— WRITTEN INSTRUCTION —
Extend the forum thread on French aires past its last sentence.

— EXCERPTED PASSAGE —
Great places to stay, heading for three weeks on them in July. 
I have put some pictures of ones we have used in my album

>>>>My Pics inc France Passion<<<<

They are the last 5 pics 
JP


----------



## 94431 (May 1, 2005)

*French Aires*

Hi Johnny,

We enjoyed a great month in France last September, our first time there, and found the aires to be an excellent resource. We were a little apprehensive the first time after only previously experiencing proper camp sites but after first night had no hesitation in seeking out others.Wish the UK would wake up to them!!!!! On the more popular ones you may find yourself a bit crowded in but all the other users of many nationalities were friendly and approachable. The Aires Guide is entirely in French but, with a little studying, very easy to use. We used a combination of Aires ands Sites for convenience of laundry facilities, showers etc (even though we are totally self contained!)

— SUPPLIED INFORMATION —
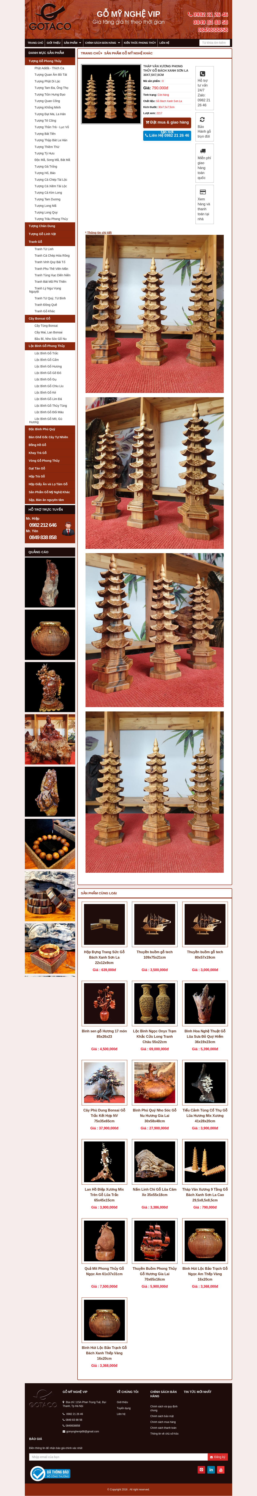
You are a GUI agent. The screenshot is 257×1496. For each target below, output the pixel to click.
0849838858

— TASK OUTPUT —
Enjoy, 
Shiner


----------



## mangothemadmonk (Aug 6, 2006)

Thanks for all replies. Does anyone know when the new 2007 Aires book is out? They all say 2006 and if a new book is due will wait for that.
I am going to go for the trip down to the South but will do it over the 2 weeks and spend a couple of days with my mate and his partner.
Cheers.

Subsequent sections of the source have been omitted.